Le primarie del dicembre scorso, oltre ad eleggere il segretario, avevano il compito di definire più chiaramente l’identità del nostro partito. Un tema poco presente nel dibattito congressuale, ma praticato ora nei fatti. Si sta andando verso un partito che è soprattutto strumento di sostegno al leader. “Diventa un mezzo. E’ il post-Pd, senza bandiere”, ha scritto qualche tempo fa Ilvo Diamanti su “Repubblica”. Per cui al Pd non servirà più un segretario effettivo (Renzi manterrà la carica ma non riuscirà ad esercitarla), ma basterà un coordinatore ( probabilmente l’attuale portavoce della segreteria Guerini). E non a caso Nardella, deputato vicinissimo a Renzi e da lui designato come candidato sindaco di Firenze, ha già proposto di togliere la parola “Partito” dal nome del Pd.
 
  Ma oltre al nome c’è la sostanza della collocazione politica. Il governo Letta era per il Pd una soluzione emergenziale, un esecutivo a termine, esito di risultati elettorali senza vincitori, del rifiuto di partecipare al governo da parte del Movimento 5 stelle e della rielezione di Napolitano. Ora, con un governo a guida del segretario stesso del Pd, che conferma la stessa maggioranza e si pone un programma di legislatura, l’alleanza con il centrodestra diventa una scelta politica. Si dice che il rischio sarebbe stato di andare a votare e avere come esito le larghe intese. Ma è esattamente quello che stiamo facendo con il governo Renzi, per di più non per scelta degli elettori che in una campagna elettorale avrebbe potuto votare anche in base a questo rischio.

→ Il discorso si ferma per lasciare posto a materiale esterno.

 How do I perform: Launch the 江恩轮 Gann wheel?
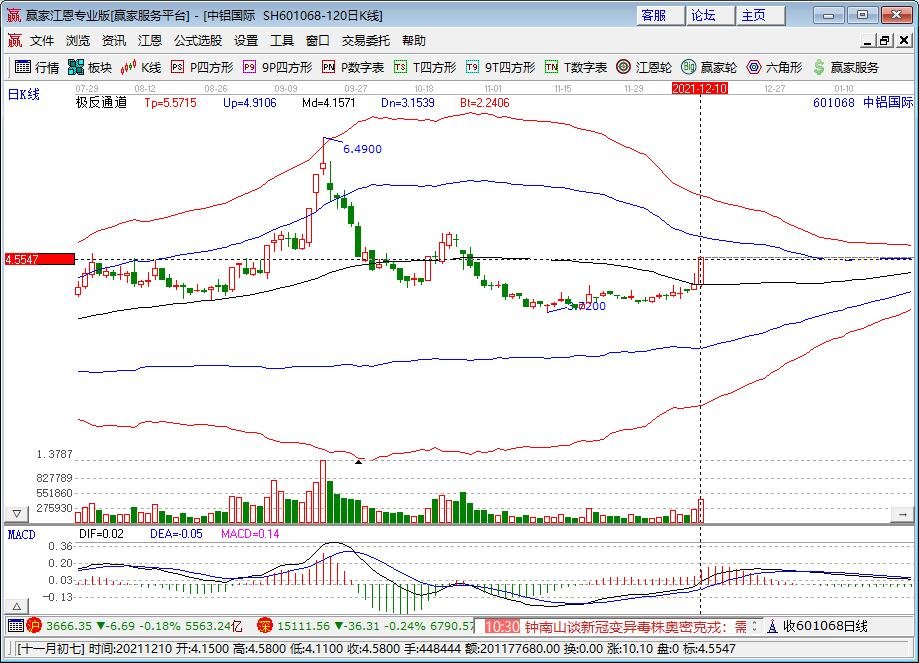coord(645,67)
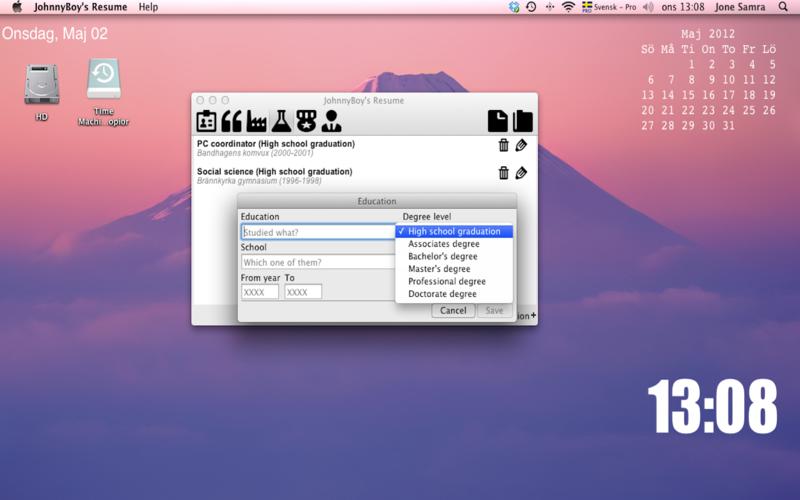Open the personal info ID badge icon
The image size is (800, 500).
(x=207, y=121)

Un esito anticipato fin dal documento approvato in direzione, che confermava la stessa maggioranza e di fatto escludeva ogni avvicinamento di Sel o dei parlamentari 5 stelle fuoriusciti o delusi (dopo la performance di Grillo in streaming spero saranno sempre di più). Una scelta di collocazione di fatto già cominciata con l’assenza di Renzi al congresso di Sel (e i fischi a Bonaccini) e con l’asse privilegiato sulle riforme con Berlusconi, tornato al centro della scena politica, che ha già anticipato la volontà di una opposizione morbida al governo Renzi. Si spera che il Pd rifiuti con decisione ogni offerta di Gal, il partito di Cosentino  e Lombardo, che ha annunciato il sostegno all’esecutivo.

  E’ chiaro che centrosinistra e centrodestra sono oggi alternativi. Ma è altrettanto chiaro che con questo percorso è agli elettori a destra del Pd, piuttosto che a quelli alla sua sinistra, che si sta guardando per allargare i futuri consensi. Se il governo durerà fino al 2018, non sarà facile archiviare l’asse con il Nuovo centro destra, perché è con questo partito che i contenuti dell’azione di governo dovranno essere concordati ogni giorno, come abbiamo già visto nella fase iniziale di trattativa sul programma.
 
  E quanto la mediazione possa influire sulla qualità del risultato Renzi lo ha già sperimentato in occasione della nuova legge elettorale, quando per raggiungere l’accordo con Berlusconi ha dovuto accettare due elementi di per sé inaccettabili come le liste bloccate e la norma salva Lega. Speriamo per l’Italia e per il Pd che il nuovo governo a guida Renzi goda di maggiori margini di azione.